EXCERPT TO READ:
In another embodiment, the invention provides an email management method comprising the step of monitoring the interval between the time that a message is received and the time that a user responds to said message, identifying various properties of the message, correlating the various properties of the message with the monitored interval, and displaying email messages in a sequential order based on the various properties. The various properties of the message include at least two of the following: the sender of the email, the content of the message, the time of day that the message is sent, the subject of the message, the number of recipients of the email, the elapsed time between the time the message was sent and the time it was received, and some sender included indicia of urgency. Alternatively, the various properties could include at least one of the following: the domain of the sender of the message, the sentence structure of the message, punctuation in the message, misused words in the message, the time of the day when the message is sent, the subject of the message, the number of recipients of the email, the status of the recipient, the elapsed time between the time the message was sent and the time it was received, and a sender included indicia of urgency.

In another embodiment the status of the recipient is selected from at least of the following: to, carbon copy, and blind carbon copy. Further, the sender included indicia of urgency includes at least one of: an email editor provided option allowing a user to specify urgency, a term in the subject line indicating urgency, and one or more terms or expressions in the body which contextually indicate urgency.

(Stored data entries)
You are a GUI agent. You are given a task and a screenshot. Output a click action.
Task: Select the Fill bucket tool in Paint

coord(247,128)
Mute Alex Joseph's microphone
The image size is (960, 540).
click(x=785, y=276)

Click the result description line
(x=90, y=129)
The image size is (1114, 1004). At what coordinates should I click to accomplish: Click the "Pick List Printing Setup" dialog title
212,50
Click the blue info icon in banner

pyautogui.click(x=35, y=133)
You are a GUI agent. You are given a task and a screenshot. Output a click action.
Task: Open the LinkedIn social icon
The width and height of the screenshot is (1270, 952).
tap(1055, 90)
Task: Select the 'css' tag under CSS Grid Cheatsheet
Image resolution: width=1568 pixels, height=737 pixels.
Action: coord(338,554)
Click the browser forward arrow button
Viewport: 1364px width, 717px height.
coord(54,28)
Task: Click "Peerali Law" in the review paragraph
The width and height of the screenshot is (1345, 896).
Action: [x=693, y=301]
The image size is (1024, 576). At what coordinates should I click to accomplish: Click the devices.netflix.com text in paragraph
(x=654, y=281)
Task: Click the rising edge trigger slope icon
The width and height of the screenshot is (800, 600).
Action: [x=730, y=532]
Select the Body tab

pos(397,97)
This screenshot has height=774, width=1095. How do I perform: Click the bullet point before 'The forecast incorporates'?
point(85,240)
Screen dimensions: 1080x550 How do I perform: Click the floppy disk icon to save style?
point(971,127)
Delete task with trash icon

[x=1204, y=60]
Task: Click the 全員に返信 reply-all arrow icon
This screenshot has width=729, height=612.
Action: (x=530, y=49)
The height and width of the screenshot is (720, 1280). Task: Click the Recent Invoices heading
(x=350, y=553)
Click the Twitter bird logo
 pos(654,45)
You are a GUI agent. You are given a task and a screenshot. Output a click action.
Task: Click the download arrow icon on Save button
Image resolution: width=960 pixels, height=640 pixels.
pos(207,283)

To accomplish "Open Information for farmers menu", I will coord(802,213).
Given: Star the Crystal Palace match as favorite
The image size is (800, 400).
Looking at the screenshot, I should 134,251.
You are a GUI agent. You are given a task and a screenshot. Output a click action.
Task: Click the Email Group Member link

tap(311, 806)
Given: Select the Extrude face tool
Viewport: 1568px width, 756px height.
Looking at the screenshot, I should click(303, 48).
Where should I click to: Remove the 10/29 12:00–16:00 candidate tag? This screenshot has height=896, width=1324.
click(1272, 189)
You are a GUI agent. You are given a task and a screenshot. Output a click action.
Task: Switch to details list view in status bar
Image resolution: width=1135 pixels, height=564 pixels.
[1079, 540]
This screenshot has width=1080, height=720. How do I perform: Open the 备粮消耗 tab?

TASKS:
(a) List every status of the recipient that the email management excerpt names.
(b) In the records, rewrite everything from the line containing "The image size is (1114, 1004)." down to the line containing "tap(1055, 90)", replacing "screenshot" with "screen capture" and leaving all else unchanged.

OUTPUTS:
(a)
- to
- carbon copy
- blind carbon copy

(b)
The image size is (1114, 1004). At what coordinates should I click to accomplish: Click the "Pick List Printing Setup" dialog title
212,50
Click the blue info icon in banner

pyautogui.click(x=35, y=133)
You are a GUI agent. You are given a task and a screen capture. Output a click action.
Task: Open the LinkedIn social icon
The width and height of the screen capture is (1270, 952).
tap(1055, 90)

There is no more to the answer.